Пятеро юношей, новички, нервно вскочили. Семеро остальных, возрастом
постарше, держались спокойнее. Командовал ими лейтенант Ален Бугрене де ла
Токне, помощник Бастьена-Тири, придерживавшийся крайне правых взглядов,
выходец из семьи дворян-землевладельцев, тридцать пять лет, женат, двое
детей.
Самым опасным в этой комнате был Жорж Ватин, тридцативосьмилетний
широкоплечий угрюмый фанатик, когда-то сельскохозяйственный инженер в
Алжире, за два года освоивший профессию убийцы. Из-за давней раны он получил
прозвище Хромоногий.
По знаку де ла Токне мужчины через дверь черного хода вышли в переулок,
где стояло шесть автомобилей, украденных или нанятых. До восьми часов
оставалось пять минут.
Бастьен-Тири готовил покушение много дней, замеряя углы стрельбы,
скорость движения автомобилей и расстояние до них, огневую мощь, достаточную
для того, чтобы остановить машины. Местом для засады он выбрал прямой
участок проспекта де ла Либерасьон, у пересечения главных дорог в предместье
Парижа Пети-Кламар. По плану первая группа снайперов начинала стрелять по
машине президента, когда та находилась в двухстах ярдах от них. Укрытием им
служил стоящий на обочине трейлер.
По расчету Бастьена-Тири, сто пятьдесят пуль должны были прошить первую
машину в тот момент, когда она поравняется со снайперами, лежащими за
фургоном. После остановки президентского лимузина из боковой улицы должна
выехать вторая группа боевиков, чтобы в упор расстрелять агентов службы
безопасности, ехавших во второй машине кортежа. Отход обеих групп должен был
осуществляться на трех автомобилях, ждущих на другой улице.

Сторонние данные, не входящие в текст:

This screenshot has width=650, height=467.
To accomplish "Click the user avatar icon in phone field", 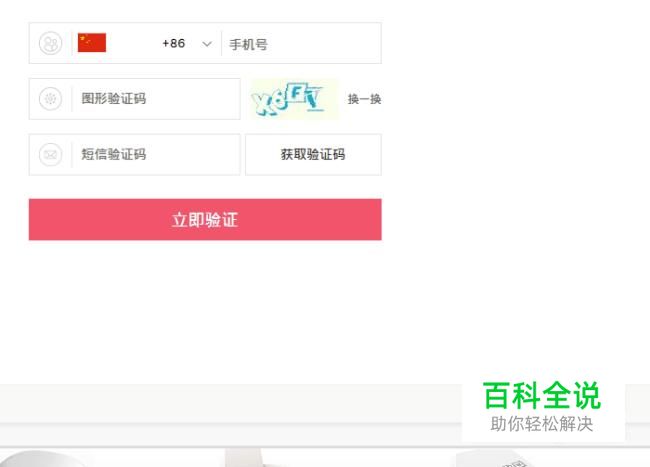I will pos(51,43).
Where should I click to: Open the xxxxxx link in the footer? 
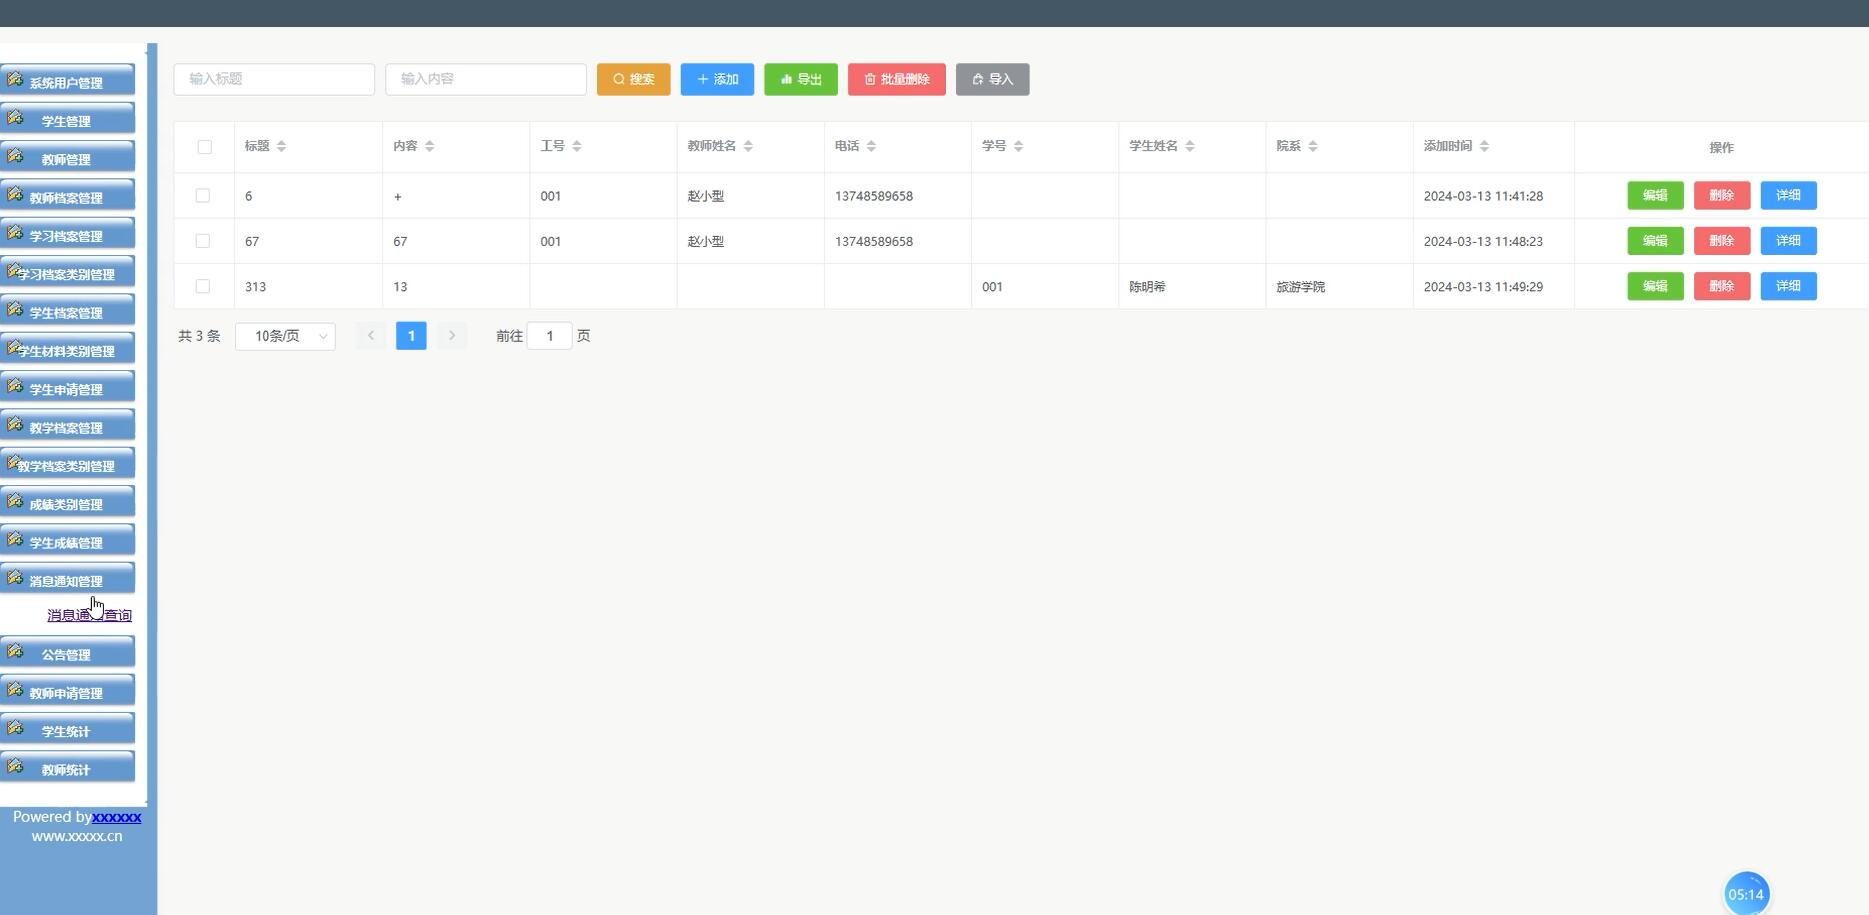point(117,817)
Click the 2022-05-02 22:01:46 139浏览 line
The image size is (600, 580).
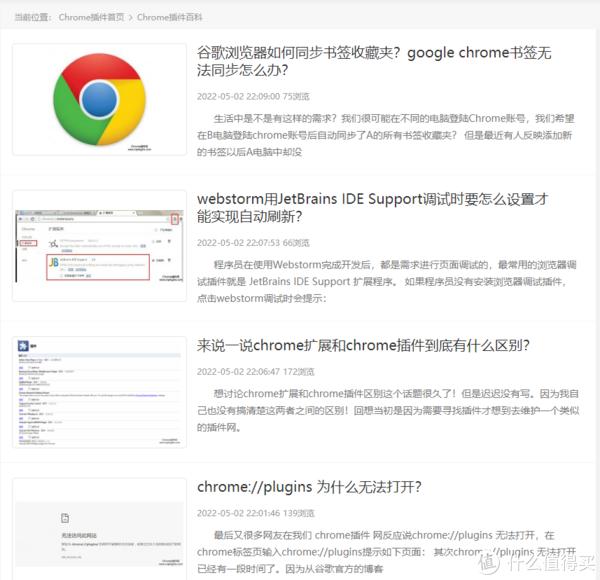pos(256,513)
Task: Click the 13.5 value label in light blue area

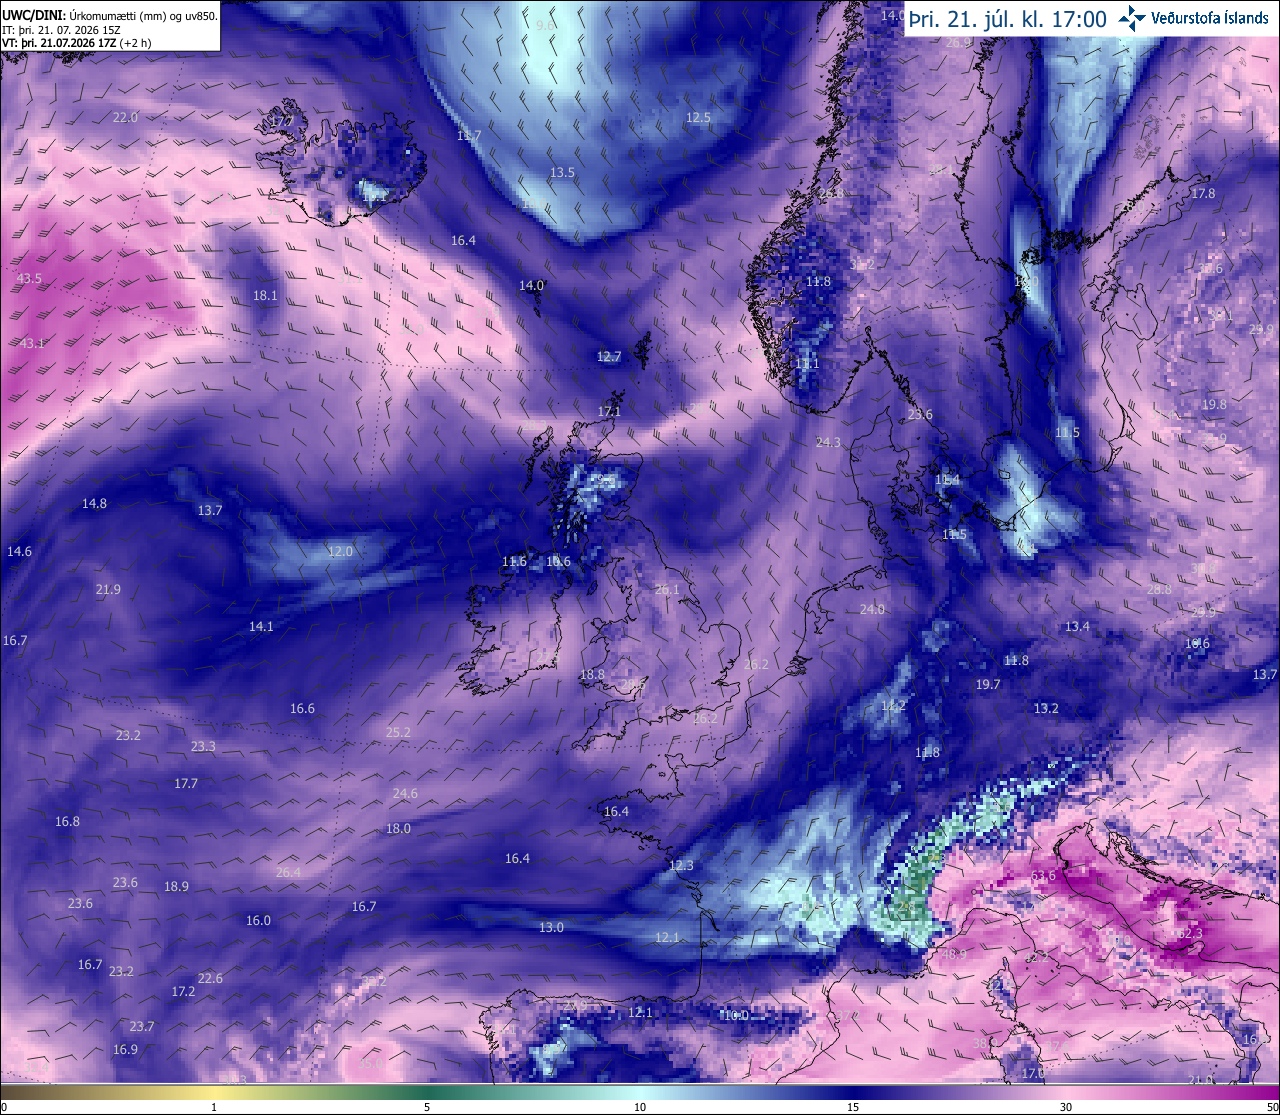Action: click(x=563, y=172)
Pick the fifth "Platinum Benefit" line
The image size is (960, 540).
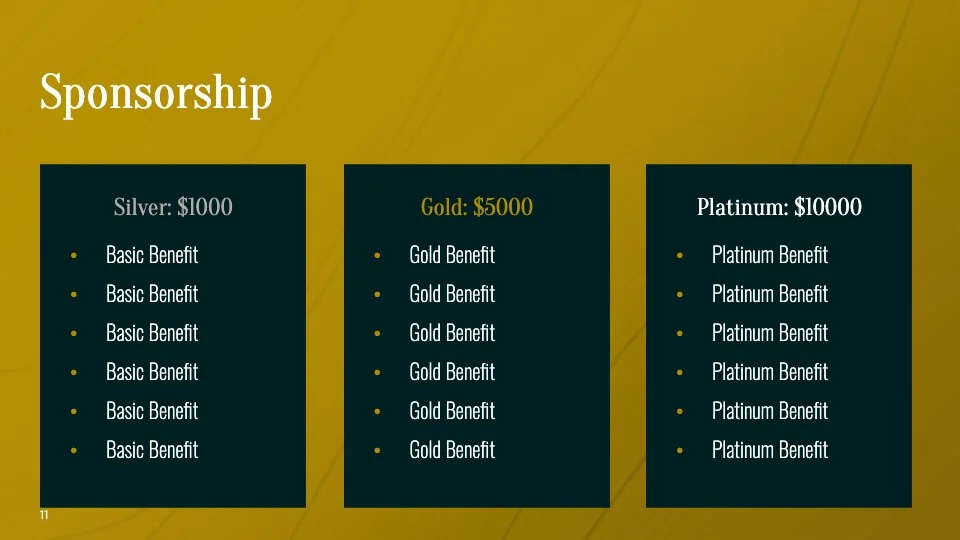click(x=770, y=411)
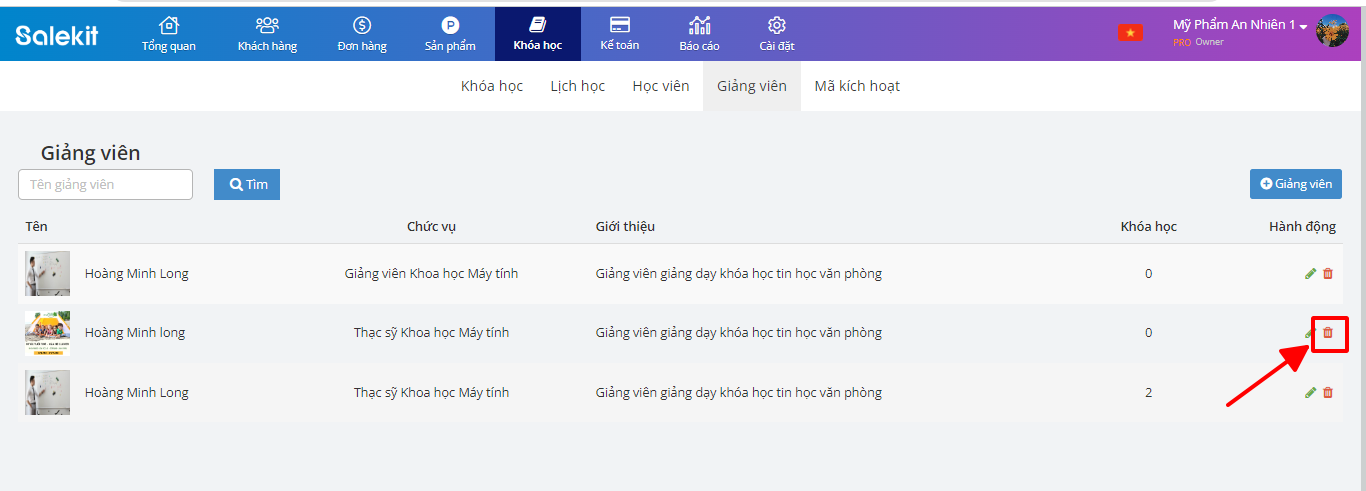This screenshot has width=1366, height=491.
Task: Add a new Giảng viên button
Action: tap(1295, 184)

На самого Бастьена-Тири, тринадцатого участника операции, возлагалась
задача подать сигнал о приближении президентского кортежа. В восемь часов
пять минут обе группы заняли исходные позиции. В сотне ярдов от трейлера
Бастьен-Тири расхаживал на автобусной остановке все с той же газетой в руке.
Взмах последней служил сигналом для Сержа Бернье, командира группы
снайперов, стоящего у трейлера. Те должны были открыть огонь по его приказу.
Бургене де ла Токне сидел за рулем автомобиля, призванного отсечь вторую
машину кортежа. Ватин Хромоногий, устроившись рядом, сжимал в руках ручной
пулемет.
Когда щелкали предохранители винтовок у Пети-Кламар, кортеж генерала де
Голля вырвался из интенсивного транспортного потока центра Парижа на более
свободные проспекты окраины. Скорость машин достигла шестидесяти миль в час.
Увидев, что дорога впереди пуста, Франсуа Марру взглянул на часы и,
спиной чувствуя нетерпение генерала, еще сильнее надавил на педаль газа. Оба
мотоциклиста переместились в хвост кортежа. Де Голль не любил мерцания
маячков. В таком порядке в восемь часов семнадцать минут кортеж въехал на
проспект Дивизии Леклерка.
А в миле от них Бастьен-Тири пожинал плоды допущенного им серьезного
просчета, о сути которого он узнал от полиции лишь шесть месяцев спустя.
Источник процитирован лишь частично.